▶ **DATASET EXCERPTS**
-.-.-

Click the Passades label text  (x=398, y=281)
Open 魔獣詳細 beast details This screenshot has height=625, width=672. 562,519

-.-.-

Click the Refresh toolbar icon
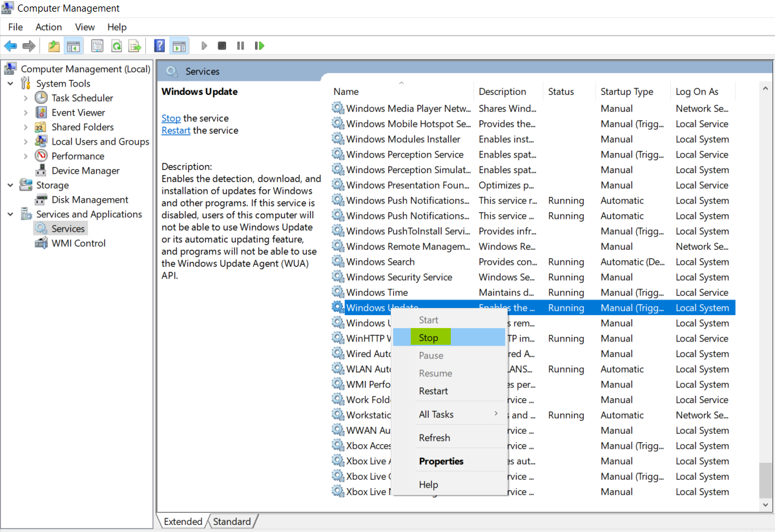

-.-.-

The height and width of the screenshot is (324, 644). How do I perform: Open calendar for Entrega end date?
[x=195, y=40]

-.-.-

▶ **TASK DETAILS**
Lines above with "Click": state how many, nothing more.

▶ **OUTPUT BELOW**
2